Retrieval Augmented ML: How Can You Best Leverage a Data Lake?

In this series of blog posts, we have been exploring the problem of augmenting a table using information contained in a data lake (a large collection of datasets). First, we explored how to combine tables through intelligent join suggestion, then we considered how to scale the problem through set matching with hash-based methods.

Here, we continue our discussion by evaluating how some of the strategies described in the previous posts perform in a realistic scenario: We seek to evaluate how potential joins augment a “base table” by measuring how retrieving and selecting the correct candidates improves the performance of a downstream machine learning (ML) task.

The prediction performance of pipelines is not evaluated consistently across literature, so we created and open-sourced an extensible pipeline framework and a parametrized data lake to allow for better comparisons between various techniques.

Yet Another Data Lake (YADL) is a semi-synthetic data lake that allows us to benchmark the retrieval performance of different join discovery methods, and explore how join suggestion works with the candidates the discovery methods propose. We measure the runtime and memory usage of the different methods to explore the trade-offs between performance and resource cost.

Diagram showing the different steps of the pipeline, and the methods that were evaluated in each step. — *Diagram showing the different steps of the pipeline and the methods that were evaluated in each step.*

In our scenario, we build a pipeline that breaks down into four tasks spread across three steps: retrieving the join candidates, selecting which candidates should be merged with the base table (this join step combines merging and aggregation) and, finally, training an ML model on the joined table to predict the target variable.

Retrieving Candidates

The first task focuses on identifying those tables that can be joined exactly with the base table. As exact joins on keys are functionally set intersections, we use Jaccard Containment (JC) as a metric: The containment of a set Q in another set X is the “normalized intersection,” i.e., “How much of Q is contained in X”:

Jaccard containment — Jaccard Containment

Measuring the intersection gives a good indication of how many of the rows in a given column can be “matched” by rows in a candidate column, and all the retrieval methods we consider do so in some way:

Exact Matching computes the exact containment between the given query column and all columns in the test data lake.
MinHash relies on hashing sets to estimate the containment of the query in the data lake (refer to the previous blog post for more detail). MinHash returns all candidates above a defined threshold with no inherent ordering.
Hybrid MinHash ranks the candidates retrieved by MinHash by measuring their exact containment.
Starmie (original paper) employs language models to build an embedded representation of the query column and each column in the data lake. The similarity between a candidate column and the query column is then measured by combining containment and semantic similarity.

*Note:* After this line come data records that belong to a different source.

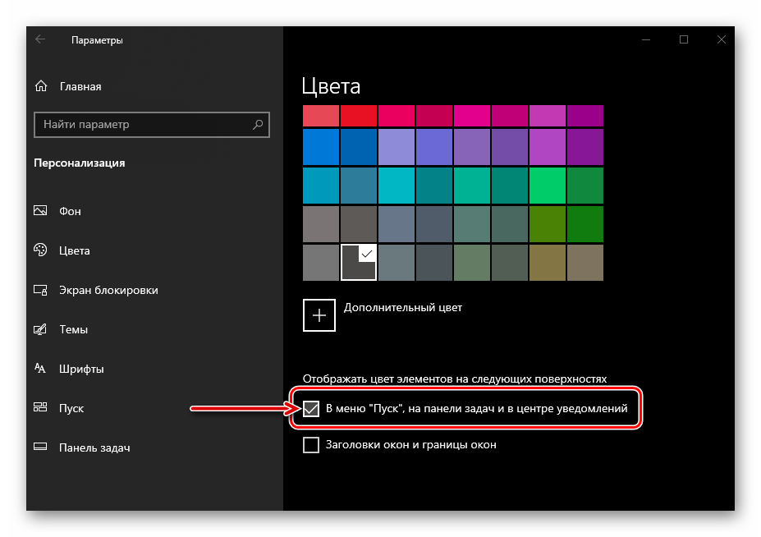Open the Шрифты settings section
Viewport: 761px width, 537px height.
(x=80, y=369)
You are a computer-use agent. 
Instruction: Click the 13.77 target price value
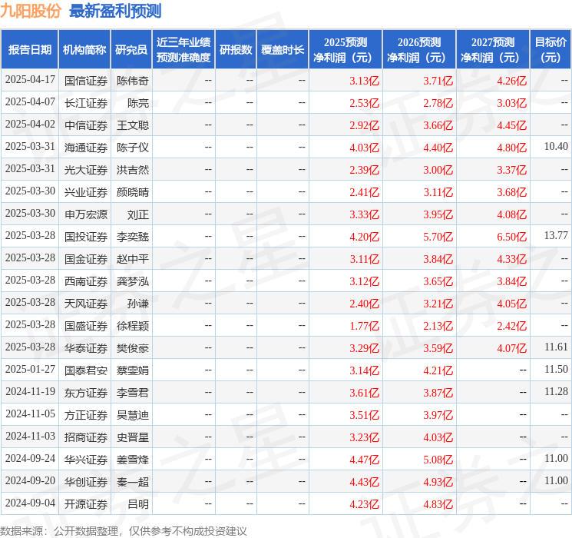[x=556, y=235]
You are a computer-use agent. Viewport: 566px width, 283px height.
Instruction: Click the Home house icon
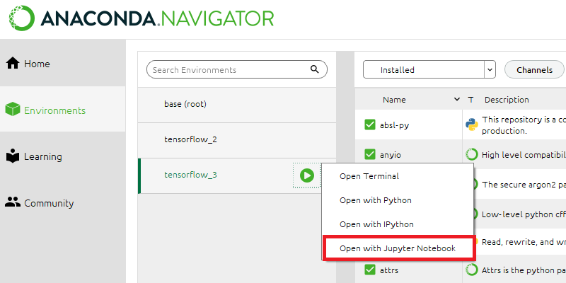click(13, 64)

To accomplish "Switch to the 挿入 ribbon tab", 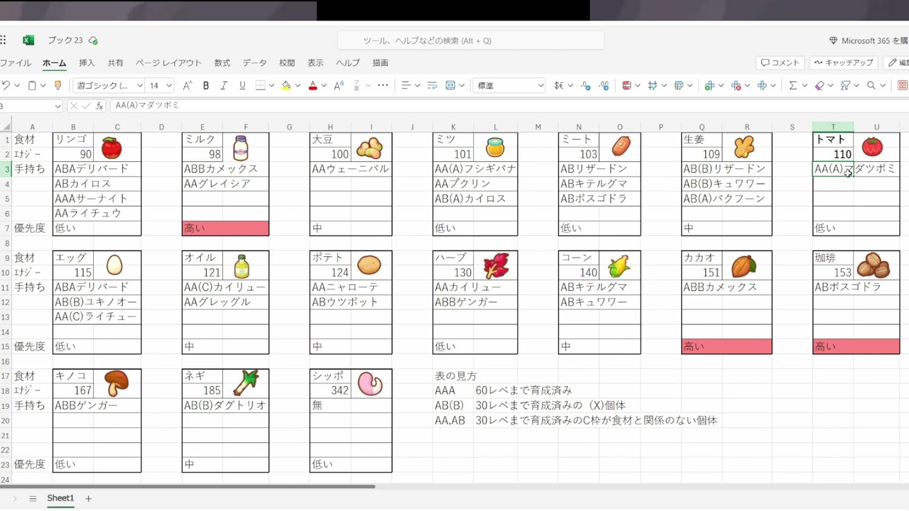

To aid comparison, we plot the results for each retrieval method relative to the average for all methods. The value is then reported as 1x (or 0%) axis in each plot.

Comparison between different retrieval methods at the candidate retrieval step, and at the prediction step. The median difference is reported on the side of each plot. — *Comparison between different retrieval methods at the candidate retrieval step and at the prediction step. The median difference is reported on the side of each plot.*

Trading Resources for Performance

Retrieval methods that measure exact set similarity (Exact Matching, Starmie) consistently outperform those that rely on approximate estimations (MinHash, Hybrid MinHash). Hybrid MinHash mitigates the situation, but the performance is still inferior.

Starmie is far more expensive than the alternatives in both peak RAM usage and time required to retrieve candidates, but this larger computational cost does not result in an equivalent gain in the prediction performance.

Scaling With Queries

While this seems to suggest that methods based on exact metrics would be the way to go, it is important to note that these methods scale much worse when the number of query columns increases compared to hash-based methods.

*Estimation of the tradeoff between different retrieval methods as the number of query columns to evaluate increases.*

We show this in the figure above: Hash-based methods incur a large initial cost due to having to index the data lake. Conversely, Exact Matching exhibits a steeper slope because measuring the exact containment is a costly operation that must be repeated for every query column. In other words, the more queries you need to run against a static data lake, the more advantageous an index-based solution like MinHash can be.

*Disk and RAM cost (in MB) of the retrieval operation on two different YADL variants for each retrieval method.*

On the RAM and disk usage side, we observe that Exact Matching, in general, has the smallest footprint and RAM usage. MinHash strikes a middle ground between the alternatives in RAM, though it requires more space on disk.

Selecting Candidates

The next step identifies — out of all the candidates chosen by the retrieval methods— those that actually improve the prediction performance if joined. We implement four join selection strategies: Each join selector takes as input the base table and the join candidates prepared by a retrieval method from the previous step. Then, the selected candidates are joined with the base table on the query column and, finally, an ML model is trained on the joined table.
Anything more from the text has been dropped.